The Canadiens were outplayed for most of the night, but Carey Price held them in there. His play, along with some timely scoring, was enough to keep the Habs' Stanley Cup dreams alive for at least one more game.
Will the Lightning be able to win it all at home? Or is Montreal's 'Cinderella' story comeback just beginning?
If you're new to betting or wish to grow your knowledge on the subject, be sure to check out our various sports betting guides before making any wagers. Otherwise, it's time to take a closer look at the highlights of game four, and what might happen in game five.
Tampa Bay Lightning (1.45) vs. Montreal Canadiens (2.85)
The odds have actually shifted in favour of the Bolts following their first loss of the series. Given their pedigree, recent history, and home-ice advantage, this is far from surprising.
What Did We Learn From Game Four?
Montreal opened the scoring with just under five minutes to go in the first period, which was their first lead since defeating the Vegas Golden Knights in the third round.
There were long stretches of the first and second periods where Tampa Bay looked dangerous, and their inability to capitalize on key chances was astonishing. The Lightning aren't used to being snakebitten, and Barclay Goodrow finally pushed through for them—tying things up at one with just 2:40 remaining in the second frame.
The Canadiens put up a half-decent fight, but there were also stints of chaos in their defensive zone as the Bolts circled like sharks on prey. To make matters worse, the Habs took five penalties. Luckily, their postseason penalty killing has been predominantly excellent, and it came through again by going five-for-five.
The Lightning mightily outshot their foes 34-21, and their extra chances can undoubtedly be attributed to the aforementioned power plays. They also did a great job of limiting Montreal's time and space with the puck, leading to 20 takeaways.
In this game, we as fans learned what many already know—Tampa Bay is the better team in almost every conceivable way. The Canadiens can hang with them, but only if they leave it all on the ice and throw everything they can on the net.
Montreal Learned the Value of Simplicity
In fact, Montreal learned the value of simplicity following Alexander Romanov's go-ahead goal just before the halfway point of the third period. Romanov, who hadn't played since game one of the semi-final, kept things straight-forward following his return to the lineup.
This approach paid off as the 21-year-old defenceman simply focused on getting the puck through to the net, and it found its way to the back of it. Unfortunately, the persistent Lightning tied things up once again.
In overtime, another well-known fact became apparent—the Habs have a penchant for scoring clutch playoff goals. Cole Caufield drove the net and managed to use his hands to put the puck in a good area. Josh Anderson then came out from behind the net and tucked it in.
The Canadiens have a 6-1 overtime record in this year's playoffs. They also know exactly what it takes to rebound and win after falling into a 3-1 series deficit. But can they actually do it?
What Are Montreal's Chances Of Winning Game Five?
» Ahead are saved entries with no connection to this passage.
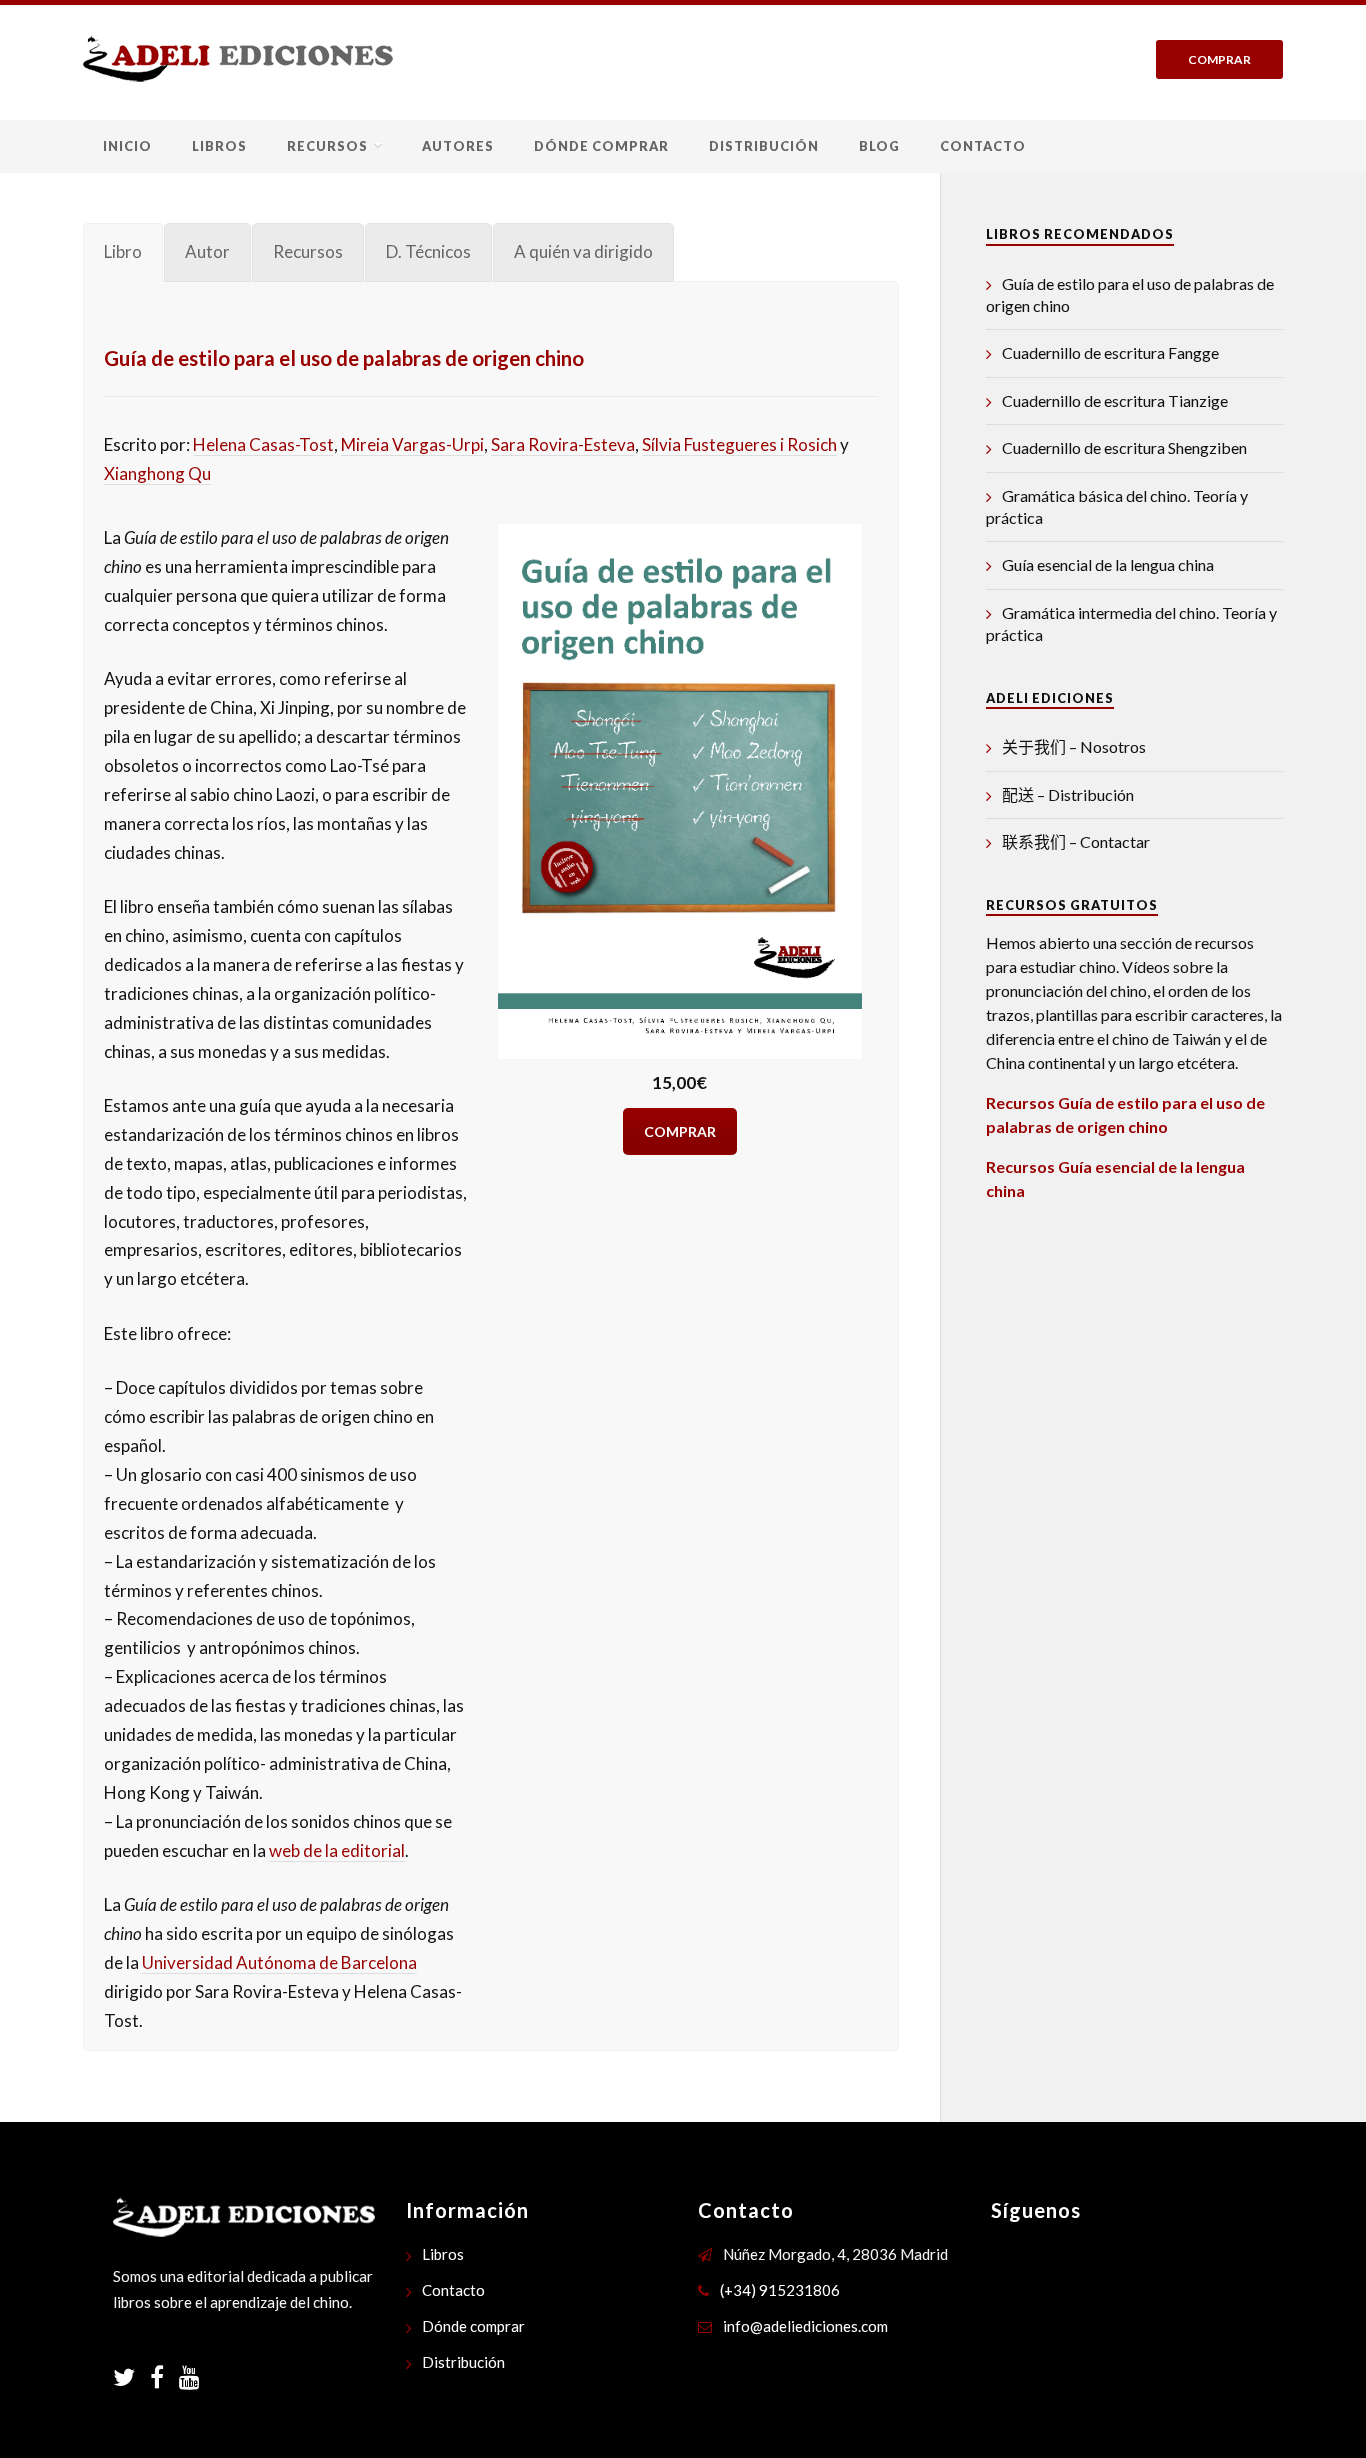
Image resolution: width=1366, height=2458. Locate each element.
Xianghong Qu (157, 473)
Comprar (1219, 59)
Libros (219, 146)
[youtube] (189, 2380)
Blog (879, 146)
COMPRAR (680, 1131)
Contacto (983, 146)
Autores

The Habs' chances of winning game five largely hinge on which version of this team shows up. If they play as they did in game one, their Stanley Cup dreams are toast. If Montreal can mimic the way they came out and dominated in game two, they may just have a chance yet.
Tampa Bay may be a great hockey team, but they aren't perfect. Andrei Vasilevskiy is capable of allowing soft goals, and their offence can be neutralized with the right strategy. Jon Cooper is a dynamic coach—one of the best at adjusting tactics on the fly. Dominique Ducharme has shown signs of being a competent bench boss, evidenced by his lineup changes ahead of the last game. With that being said, he's still inexperienced in the role. After all, he's even carrying the interim tag.
The Habs' ability to dominate in game two stemmed from a mix of confidence and tenacity. They looked like a squad that believed in themselves, and they used this energy to put the Bolts on their heels from the start. Like many championship-calibre teams, the best way to beat the Lightning is to disrupt their flow as early and often as possible.
The Bolts won't make mistakes on their own, meaning the Canadiens will need to force them by being smart, yet aggressive. It's a fine line that's difficult to walk, but the fact that game two happened the way it did has to be extremely encouraging to Montreal fans. They may have lost in the end, but they looked like they belonged—which is what ultimately caught people's attention.
The Habs have a chance to keep their playoff hopes alive if they're at their absolute best, but you're likely better off picking the Tampa Bay Lightning to win game five.